3.  **Dynamic Conflict Graph**: The training process identified and excluded samples with opposing gradient directions to maximize learning efficiency.
## 📊 Performance Highlights
While this specific release uses a GPT-2 backbone for accessibility, the underlying methodology has been validated on LLaMA-2-7B/70B in our paper, demonstrating significant improvements:
| Method | Data Usage | GSM8K | MATH | BBH |
| :--- | :---: | :---: | :---: | :---: |
| Standard SFT | 100% | 52.4 | 12.1 | 38.5 |
| Random Selection | 60% | 48.1 | 10.3 | 35.2 |
| **Claritas (Ours)** | **60%** | **55.8** | **14.5** | **41.2** |
> **Key Result**: The Claritas framework cuts training tokens by **40%** while boosting Pass@1 accuracy by **+2.5 points** on average over full-data SFT.
## 🚀 How to Use
You can easily load this model using the Hugging Face `transformers` library for inference.
### Installation
```bash
pip install transformers torch
```
### Inference Example
```python
import torch
from transformers import GPT2LMHeadModel, GPT2Tokenizer
# Load the Claritas-optimized model
model_name = "Muki182/claritas-gpt2" # Replace with your repo ID
model = GPT2LMHeadModel.from_pretrained(model_name)

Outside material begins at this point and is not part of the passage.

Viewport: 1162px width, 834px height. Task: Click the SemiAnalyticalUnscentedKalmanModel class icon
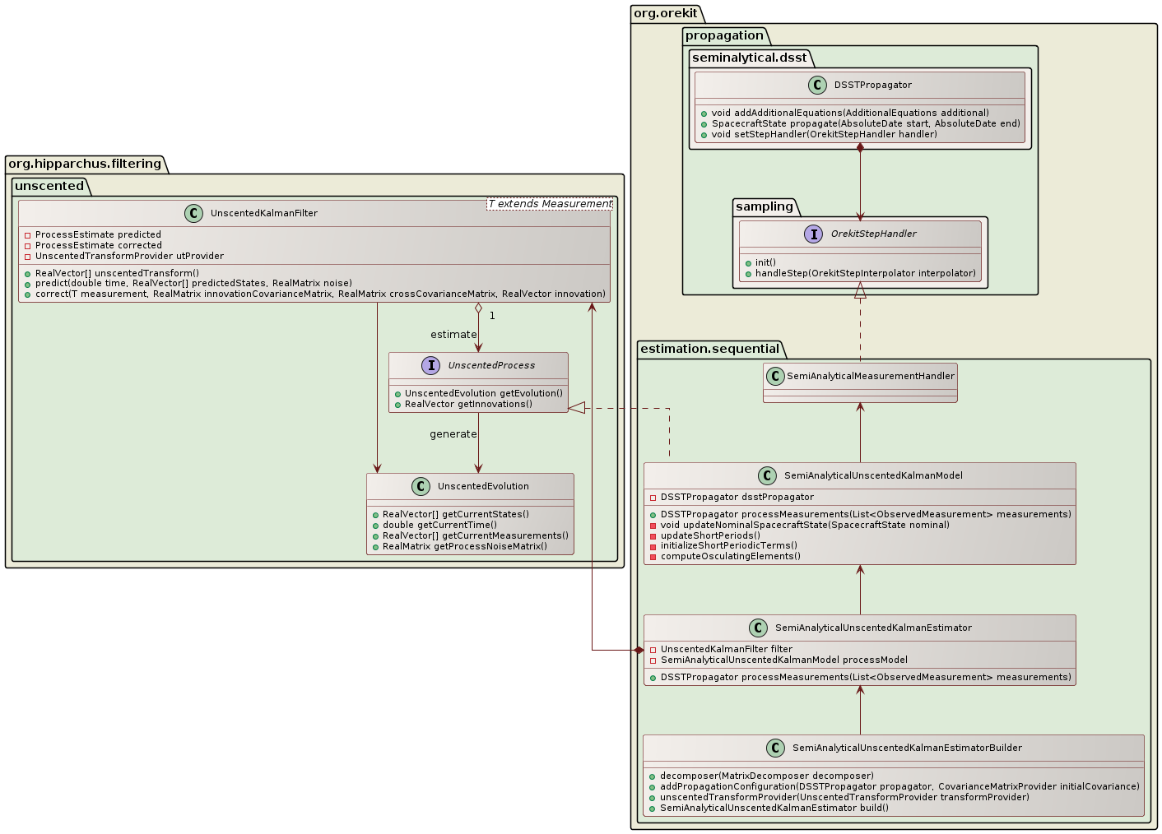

tokenizer = GPT2Tokenizer.from_pretrained(model_name)
# Set pad token if not set
tokenizer.pad_token = tokenizer.eos_token
# Prepare input
prompt = "Question: If I have 3 apples and eat 1, how many are left?\nAnswer:"
inputs = tokenizer(prompt, return_tensors="pt")
# Generate
with torch.no_grad():
    outputs = model.generate(
        inputs["input_ids"], 
        max_new_tokens=50, 
        do_sample=False,
        pad_token_id=tokenizer.eos_token_id
    )
print(tokenizer.decode(outputs[0], skip_special_tokens=True))
```
## ⚙️ Training Specifications
This model was trained using the Claritas algorithm with the following configurations:
*   **Base Model**: `gpt2`
*   **Training Data**: GSM8K (Mathematical Reasoning)
*   **Algorithm**: Claritas (GSF + CTC + Dynamic Conflict Graph)
*   **Spectral Dimension**: 128
*   **Conflict Threshold**: -0.5
*   **CTC Threshold**: 0.2
*   **Optimizer**: AdamW
## 📖 Citation
If you use this model or reference the Claritas framework in your research, please cite our paper:
```bibtex
@article{feng2026claritas,
  title={Claritas: Trajectory-to-Trait Framework for Complex Reasoning Training Optimization in Large Language Models},
  author={Feng, Junjie},
  journal={arXiv preprint arXiv:your-arxiv-id},
  year={2026}
}
```
## License
This model is licensed under the **Apache License 2.0**.